Production prompt structure

Treat a prompt as a stack of distinct slots, not one blob. The canonical layering, top to bottom:

System message — role, persona, hard constraints, the output contract. Stable across requests, versioned in your repo. This is where you say "You are a financial Q&A assistant. Never speculate on future prices. Cite document IDs for every claim." Modern models (Gemini, Claude, GPT-4) genuinely attend differently to the system role; it's not just convention.

Few-shot examples — 2–5 worked input/output pairs. This is the highest-leverage slot. Demonstration beats description. A 3-line example of the JSON shape you want outperforms a 30-line description of the JSON shape you want. Pick examples that cover your edge cases (empty inputs, ambiguous inputs, the "I don't know" case).

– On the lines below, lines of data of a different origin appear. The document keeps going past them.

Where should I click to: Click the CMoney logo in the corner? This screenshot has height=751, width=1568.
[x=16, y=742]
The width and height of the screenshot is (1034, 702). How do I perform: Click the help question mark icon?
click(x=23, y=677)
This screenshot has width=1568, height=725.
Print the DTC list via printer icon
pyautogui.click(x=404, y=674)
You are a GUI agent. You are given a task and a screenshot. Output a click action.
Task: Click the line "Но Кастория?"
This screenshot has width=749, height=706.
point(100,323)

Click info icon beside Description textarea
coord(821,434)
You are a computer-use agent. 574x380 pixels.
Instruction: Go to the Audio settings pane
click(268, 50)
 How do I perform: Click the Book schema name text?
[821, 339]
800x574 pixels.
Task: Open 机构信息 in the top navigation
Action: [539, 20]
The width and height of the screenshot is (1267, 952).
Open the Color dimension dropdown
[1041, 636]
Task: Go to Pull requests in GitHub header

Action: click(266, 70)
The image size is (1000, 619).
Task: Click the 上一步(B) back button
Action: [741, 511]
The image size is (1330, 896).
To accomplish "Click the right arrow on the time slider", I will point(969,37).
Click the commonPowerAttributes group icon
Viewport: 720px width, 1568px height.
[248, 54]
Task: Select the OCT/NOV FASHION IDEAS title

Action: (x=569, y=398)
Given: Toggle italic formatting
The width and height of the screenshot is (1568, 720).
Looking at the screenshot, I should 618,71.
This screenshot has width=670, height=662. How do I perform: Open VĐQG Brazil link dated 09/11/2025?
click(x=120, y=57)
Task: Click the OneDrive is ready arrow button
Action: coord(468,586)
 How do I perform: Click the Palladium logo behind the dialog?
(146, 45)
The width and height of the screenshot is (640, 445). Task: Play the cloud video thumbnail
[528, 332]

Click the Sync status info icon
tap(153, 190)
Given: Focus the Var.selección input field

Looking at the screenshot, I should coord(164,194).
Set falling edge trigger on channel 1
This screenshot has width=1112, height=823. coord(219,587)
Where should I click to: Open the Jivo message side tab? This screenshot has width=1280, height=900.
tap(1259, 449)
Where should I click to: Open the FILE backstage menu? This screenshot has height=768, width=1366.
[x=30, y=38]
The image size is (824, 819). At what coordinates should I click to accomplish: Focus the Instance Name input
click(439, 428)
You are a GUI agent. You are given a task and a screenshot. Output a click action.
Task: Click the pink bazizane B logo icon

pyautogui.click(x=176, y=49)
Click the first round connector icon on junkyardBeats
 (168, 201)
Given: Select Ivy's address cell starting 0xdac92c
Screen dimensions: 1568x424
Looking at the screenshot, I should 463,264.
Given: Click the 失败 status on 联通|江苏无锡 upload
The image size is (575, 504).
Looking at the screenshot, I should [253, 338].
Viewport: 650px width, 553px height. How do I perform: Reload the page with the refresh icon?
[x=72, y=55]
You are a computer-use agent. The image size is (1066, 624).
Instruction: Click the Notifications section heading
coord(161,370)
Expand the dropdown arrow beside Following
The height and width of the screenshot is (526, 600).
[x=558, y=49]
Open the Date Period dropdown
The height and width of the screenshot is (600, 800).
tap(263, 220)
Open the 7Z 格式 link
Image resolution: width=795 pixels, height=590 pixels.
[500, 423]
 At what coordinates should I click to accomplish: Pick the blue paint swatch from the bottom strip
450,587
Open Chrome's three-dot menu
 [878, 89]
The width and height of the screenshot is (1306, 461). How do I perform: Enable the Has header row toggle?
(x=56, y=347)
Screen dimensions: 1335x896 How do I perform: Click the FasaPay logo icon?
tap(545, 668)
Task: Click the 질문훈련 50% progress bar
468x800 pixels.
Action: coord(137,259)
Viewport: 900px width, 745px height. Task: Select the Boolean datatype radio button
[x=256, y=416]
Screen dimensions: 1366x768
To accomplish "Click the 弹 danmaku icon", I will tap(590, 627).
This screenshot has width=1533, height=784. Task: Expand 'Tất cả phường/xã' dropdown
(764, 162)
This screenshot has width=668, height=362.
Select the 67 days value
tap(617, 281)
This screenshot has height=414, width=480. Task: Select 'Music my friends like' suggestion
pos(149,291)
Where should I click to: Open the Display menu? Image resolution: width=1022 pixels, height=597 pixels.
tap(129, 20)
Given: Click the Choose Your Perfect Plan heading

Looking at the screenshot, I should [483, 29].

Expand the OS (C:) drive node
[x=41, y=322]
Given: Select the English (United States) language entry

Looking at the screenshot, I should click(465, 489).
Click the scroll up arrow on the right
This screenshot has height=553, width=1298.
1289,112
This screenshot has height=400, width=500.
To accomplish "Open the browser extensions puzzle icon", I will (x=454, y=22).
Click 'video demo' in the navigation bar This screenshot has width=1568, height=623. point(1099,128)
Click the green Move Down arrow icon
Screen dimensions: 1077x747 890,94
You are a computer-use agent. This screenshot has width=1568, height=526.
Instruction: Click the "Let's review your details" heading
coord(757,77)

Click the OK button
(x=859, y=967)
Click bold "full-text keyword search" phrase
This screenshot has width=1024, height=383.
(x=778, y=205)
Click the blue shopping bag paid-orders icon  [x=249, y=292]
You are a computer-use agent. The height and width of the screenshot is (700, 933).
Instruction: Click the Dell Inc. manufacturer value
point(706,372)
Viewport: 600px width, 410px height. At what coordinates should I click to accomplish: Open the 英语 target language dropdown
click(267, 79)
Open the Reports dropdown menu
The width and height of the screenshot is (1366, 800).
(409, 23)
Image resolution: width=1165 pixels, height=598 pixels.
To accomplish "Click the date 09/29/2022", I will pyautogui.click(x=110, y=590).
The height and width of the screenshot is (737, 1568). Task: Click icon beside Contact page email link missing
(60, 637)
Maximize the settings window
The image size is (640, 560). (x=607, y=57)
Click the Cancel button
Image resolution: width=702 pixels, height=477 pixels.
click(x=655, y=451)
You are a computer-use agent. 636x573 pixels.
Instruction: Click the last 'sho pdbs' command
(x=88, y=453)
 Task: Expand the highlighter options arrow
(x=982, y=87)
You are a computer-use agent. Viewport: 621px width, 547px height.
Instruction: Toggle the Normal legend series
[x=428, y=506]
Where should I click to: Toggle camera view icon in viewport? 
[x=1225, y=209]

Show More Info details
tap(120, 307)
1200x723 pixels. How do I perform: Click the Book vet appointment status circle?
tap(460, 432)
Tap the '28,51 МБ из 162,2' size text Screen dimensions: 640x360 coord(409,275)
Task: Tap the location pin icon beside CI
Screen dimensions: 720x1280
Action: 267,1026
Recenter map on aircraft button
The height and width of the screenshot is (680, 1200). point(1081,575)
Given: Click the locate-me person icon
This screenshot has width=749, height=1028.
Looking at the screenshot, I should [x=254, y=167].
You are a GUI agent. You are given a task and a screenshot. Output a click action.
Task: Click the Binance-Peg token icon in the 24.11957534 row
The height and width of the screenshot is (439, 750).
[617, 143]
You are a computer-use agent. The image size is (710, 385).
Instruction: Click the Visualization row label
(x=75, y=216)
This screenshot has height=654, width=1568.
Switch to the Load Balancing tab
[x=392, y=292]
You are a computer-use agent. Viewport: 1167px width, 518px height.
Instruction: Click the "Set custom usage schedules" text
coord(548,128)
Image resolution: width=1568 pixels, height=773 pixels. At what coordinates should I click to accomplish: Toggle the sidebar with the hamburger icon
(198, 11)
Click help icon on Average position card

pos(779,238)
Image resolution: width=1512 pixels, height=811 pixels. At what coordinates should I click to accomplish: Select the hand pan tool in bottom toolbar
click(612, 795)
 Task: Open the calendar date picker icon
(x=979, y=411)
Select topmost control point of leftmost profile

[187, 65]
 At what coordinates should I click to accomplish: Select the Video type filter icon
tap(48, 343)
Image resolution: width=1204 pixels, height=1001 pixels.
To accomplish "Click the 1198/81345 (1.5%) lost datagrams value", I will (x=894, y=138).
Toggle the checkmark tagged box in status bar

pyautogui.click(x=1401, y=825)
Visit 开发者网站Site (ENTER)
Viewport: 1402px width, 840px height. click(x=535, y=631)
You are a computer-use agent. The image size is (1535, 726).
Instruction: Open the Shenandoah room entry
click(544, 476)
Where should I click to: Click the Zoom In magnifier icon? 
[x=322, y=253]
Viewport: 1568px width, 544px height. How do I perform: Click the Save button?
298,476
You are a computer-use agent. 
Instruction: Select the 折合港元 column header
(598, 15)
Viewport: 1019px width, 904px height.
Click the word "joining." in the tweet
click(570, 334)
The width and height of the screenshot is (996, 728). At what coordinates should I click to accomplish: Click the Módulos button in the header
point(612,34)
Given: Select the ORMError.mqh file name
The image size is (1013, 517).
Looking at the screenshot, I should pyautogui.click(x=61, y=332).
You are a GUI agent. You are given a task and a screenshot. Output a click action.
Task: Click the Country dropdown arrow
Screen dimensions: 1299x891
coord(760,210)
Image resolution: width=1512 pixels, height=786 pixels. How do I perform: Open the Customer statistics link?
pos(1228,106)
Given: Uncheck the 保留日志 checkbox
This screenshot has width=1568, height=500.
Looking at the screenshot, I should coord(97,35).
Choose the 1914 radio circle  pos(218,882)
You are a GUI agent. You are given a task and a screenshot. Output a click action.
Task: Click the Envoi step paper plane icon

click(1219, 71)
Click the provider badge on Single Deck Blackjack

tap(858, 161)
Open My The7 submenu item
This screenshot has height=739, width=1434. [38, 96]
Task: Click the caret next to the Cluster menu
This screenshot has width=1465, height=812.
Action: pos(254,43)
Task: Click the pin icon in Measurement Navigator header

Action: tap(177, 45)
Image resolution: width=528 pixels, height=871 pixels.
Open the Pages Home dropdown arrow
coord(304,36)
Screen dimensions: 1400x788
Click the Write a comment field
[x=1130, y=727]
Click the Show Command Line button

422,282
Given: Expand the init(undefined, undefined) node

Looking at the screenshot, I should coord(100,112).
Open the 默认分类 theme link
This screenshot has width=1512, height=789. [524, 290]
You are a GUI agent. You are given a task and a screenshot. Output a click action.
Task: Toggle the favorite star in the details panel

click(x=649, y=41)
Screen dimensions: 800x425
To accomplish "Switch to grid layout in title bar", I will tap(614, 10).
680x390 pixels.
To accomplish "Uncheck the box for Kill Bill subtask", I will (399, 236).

Context — retrieved chunks, tool results, conversation history, user metadata. Dynamic. Wrap each chunk in delimiters (<doc id="123">...</doc> style) for two reasons: the model parses boundaries better, and it's a partial defense against prompt injection (instructions inside a retrieved doc are visibly inside a doc tag).

Query — the actual user input. Also delimited, also untrusted.

Format reminder — the last thing before generation. "Respond only with JSON matching the schema above. No prose, no markdown fences." This exists because of recency bias in autoregressive generation: tokens closest to the generation point have outsized influence. Long contexts in particular suffer from "lost in the middle" — instructions buried 8K tokens up get forgotten. The format reminder is your insurance policy.

For interview soundbite: "I structure prompts as system / few-shot / context / query / format reminder, with the reminder at the bottom to combat lost-in-the-middle in long contexts."